小型与推理大型语言模型能否评估期刊论文研究质量？平均化与少样本提示是否有助提升？ (Can Small and Reasoning Large Language Models Score Journal Articles for Research Quality and Do Averaging and Few-shot Help?)

from arxiv, Thelwall, M. & Mohammadi, E. (2026). Can small and reasoning Large Language Models score journal articles for research quality and do averaging and few-shot help? Scientometrics

Previous research has shown that journal article quality ratings from the cloud based Large Language Model (LLM) families ChatGPT and Gemini and the medium sized open weights LLM Gemma3 27b correlate moderately with expert research quality scores. This article assesses whether other medium sized LLMs, smaller LLMs, and reasoning models have similar abilities. This is tested with Gemma3 variants, Llama4 Scout, Qwen3, Magistral Small and DeepSeek R1 on a dataset of 2,780 medical, health and life science papers in 6 fields, with two different gold standards, one novel. Few-shot and score averaging approaches are also evaluated. The results suggest that medium-sized LLMs have similar performance to ChatGPT 4o-mini and Gemini 2.0 Flash, but that 1b parameters may often, and 4b sometimes, be too few. Reasoning models did not have a clear advantage. Moreover, averaging scores from multiple identical queries seems to be a universally successful strategy, and there is weak evidence that few-shot prompts (four examples) tend to help.
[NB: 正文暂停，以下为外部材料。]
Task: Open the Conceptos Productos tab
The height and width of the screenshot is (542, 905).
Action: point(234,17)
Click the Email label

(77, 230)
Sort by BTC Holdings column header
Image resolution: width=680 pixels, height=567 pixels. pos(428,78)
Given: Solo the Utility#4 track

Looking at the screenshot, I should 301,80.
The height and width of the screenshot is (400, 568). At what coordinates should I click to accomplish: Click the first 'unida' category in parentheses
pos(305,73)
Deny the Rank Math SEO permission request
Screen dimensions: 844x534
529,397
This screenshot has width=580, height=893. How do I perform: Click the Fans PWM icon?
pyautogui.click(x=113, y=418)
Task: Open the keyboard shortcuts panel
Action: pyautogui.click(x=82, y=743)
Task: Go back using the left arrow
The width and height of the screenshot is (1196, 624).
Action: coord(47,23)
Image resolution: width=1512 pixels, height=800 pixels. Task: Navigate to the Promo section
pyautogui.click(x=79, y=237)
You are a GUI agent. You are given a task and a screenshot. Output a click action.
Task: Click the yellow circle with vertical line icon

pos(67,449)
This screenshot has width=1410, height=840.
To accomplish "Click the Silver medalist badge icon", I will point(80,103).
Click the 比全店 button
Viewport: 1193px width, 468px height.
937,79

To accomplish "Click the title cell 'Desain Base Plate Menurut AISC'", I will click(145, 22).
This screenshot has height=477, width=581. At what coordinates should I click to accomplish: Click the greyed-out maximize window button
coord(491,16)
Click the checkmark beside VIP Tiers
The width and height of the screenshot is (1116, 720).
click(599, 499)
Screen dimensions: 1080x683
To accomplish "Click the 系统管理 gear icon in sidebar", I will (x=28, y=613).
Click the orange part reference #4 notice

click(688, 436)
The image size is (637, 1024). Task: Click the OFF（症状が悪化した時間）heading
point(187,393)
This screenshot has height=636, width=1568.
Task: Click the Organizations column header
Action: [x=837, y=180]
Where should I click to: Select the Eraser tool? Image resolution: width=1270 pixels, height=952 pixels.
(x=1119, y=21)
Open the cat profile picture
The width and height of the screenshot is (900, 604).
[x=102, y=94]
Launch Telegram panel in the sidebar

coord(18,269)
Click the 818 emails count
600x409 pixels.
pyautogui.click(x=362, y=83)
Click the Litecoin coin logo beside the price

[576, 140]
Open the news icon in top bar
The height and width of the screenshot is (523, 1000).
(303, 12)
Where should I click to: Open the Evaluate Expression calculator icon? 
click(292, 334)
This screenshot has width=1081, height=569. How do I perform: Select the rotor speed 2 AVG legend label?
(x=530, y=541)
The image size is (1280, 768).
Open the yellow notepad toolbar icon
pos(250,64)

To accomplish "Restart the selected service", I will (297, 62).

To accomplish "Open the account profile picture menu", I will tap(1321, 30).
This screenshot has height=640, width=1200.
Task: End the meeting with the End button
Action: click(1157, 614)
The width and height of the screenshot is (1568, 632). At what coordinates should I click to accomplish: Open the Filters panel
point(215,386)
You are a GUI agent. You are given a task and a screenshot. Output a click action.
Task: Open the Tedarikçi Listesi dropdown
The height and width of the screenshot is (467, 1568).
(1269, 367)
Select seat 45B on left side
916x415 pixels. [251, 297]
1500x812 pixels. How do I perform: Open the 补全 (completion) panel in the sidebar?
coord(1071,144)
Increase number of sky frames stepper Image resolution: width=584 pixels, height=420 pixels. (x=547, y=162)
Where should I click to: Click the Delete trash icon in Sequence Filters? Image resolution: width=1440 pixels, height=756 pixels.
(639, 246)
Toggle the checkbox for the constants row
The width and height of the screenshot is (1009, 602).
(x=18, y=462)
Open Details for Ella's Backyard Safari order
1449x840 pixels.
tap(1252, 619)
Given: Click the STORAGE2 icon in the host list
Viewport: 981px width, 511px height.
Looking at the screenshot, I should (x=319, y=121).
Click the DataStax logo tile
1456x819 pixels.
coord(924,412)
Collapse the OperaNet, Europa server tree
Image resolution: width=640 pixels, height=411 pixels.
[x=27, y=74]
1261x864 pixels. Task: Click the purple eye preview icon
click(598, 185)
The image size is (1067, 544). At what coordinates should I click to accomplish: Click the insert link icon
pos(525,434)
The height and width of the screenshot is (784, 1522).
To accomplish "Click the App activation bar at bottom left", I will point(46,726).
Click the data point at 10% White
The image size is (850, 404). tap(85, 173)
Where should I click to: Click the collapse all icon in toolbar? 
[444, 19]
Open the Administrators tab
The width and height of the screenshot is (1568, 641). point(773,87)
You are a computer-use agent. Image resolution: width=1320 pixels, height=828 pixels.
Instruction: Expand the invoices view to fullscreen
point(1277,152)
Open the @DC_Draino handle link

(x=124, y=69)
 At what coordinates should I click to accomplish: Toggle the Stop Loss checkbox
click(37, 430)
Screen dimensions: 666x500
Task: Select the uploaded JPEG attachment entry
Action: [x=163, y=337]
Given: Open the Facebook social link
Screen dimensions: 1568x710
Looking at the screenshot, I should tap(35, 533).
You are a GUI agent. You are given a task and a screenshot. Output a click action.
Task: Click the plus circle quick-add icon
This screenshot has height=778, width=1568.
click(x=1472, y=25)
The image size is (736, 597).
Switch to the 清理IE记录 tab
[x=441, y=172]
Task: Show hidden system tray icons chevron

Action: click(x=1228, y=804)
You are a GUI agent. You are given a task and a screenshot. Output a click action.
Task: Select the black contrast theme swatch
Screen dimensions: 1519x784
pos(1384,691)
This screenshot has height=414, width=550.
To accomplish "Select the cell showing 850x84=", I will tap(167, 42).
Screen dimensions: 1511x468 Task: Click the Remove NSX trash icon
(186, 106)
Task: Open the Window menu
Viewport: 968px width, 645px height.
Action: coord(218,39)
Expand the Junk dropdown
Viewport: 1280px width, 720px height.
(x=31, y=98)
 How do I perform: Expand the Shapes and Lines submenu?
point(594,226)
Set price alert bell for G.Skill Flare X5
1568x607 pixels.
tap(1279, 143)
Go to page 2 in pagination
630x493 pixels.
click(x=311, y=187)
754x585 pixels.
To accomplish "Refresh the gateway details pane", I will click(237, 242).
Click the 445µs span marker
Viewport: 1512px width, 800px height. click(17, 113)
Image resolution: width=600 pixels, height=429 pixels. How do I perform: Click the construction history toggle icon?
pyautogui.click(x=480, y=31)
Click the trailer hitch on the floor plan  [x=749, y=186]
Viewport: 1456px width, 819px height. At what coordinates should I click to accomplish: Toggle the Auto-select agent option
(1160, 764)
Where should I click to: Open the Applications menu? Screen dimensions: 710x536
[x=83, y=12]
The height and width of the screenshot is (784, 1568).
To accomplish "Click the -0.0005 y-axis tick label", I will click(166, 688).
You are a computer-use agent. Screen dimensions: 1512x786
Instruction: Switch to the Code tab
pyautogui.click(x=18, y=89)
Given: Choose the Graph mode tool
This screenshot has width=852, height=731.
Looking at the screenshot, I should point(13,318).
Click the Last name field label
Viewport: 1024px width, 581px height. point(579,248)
Overall, the results show, for the first time, that smaller LLMs >4b have a substantial capability to rate journal articles for research quality, especially if score averaging is used, but that reasoning does not give an advantage for this task; it is therefore not recommended because it is slow. The use of LLMs to support research evaluation is now more credible since multiple variants have a similar ability, including many that can be deployed offline in a secure environment without substantial computing resources.

翻译：先前研究表明，基于云端的大型语言模型（LLM）家族ChatGPT和Gemini，以及中等规模开源权重模型Gemma3 27b对期刊论文质量的评分与专家研究质量评分呈中等程度相关。本文评估其他中等规模LLM、小型LLM及推理模型是否具备类似能力。研究使用Gemma3变体、Llama4 Scout、Qwen3、Magistral Small和DeepSeek R1模型，在包含2,780篇医学、健康与生命科学领域论文的数据集上进行了测试，涉及两个不同的黄金标准（其中一项为新型标准），同时评估了少样本提示与分数平均化方法的效果。结果表明：中等规模LLM的表现与ChatGPT 4o-mini和Gemini 2.0 Flash相近，但10亿参数模型通常、40亿参数模型有时可能参数量不足；推理模型未显现明显优势。此外，对同一查询进行多次评分并取平均值是普遍有效的策略，并有微弱证据表明少样本提示（四个示例）往往能带来帮助。总体而言，本研究首次证明参数量大于40亿的小型LLM在评估期刊论文研究质量方面具有显著能力（尤其在采用分数平均化策略时），但推理能力并未为此任务带来优势，且因其速度缓慢而不建议采用。由于多种模型变体（包括许多可在安全环境中离线部署且无需大量计算资源的模型）均表现出相近的能力，使用LLM辅助研究评估的可信度现已显著提升。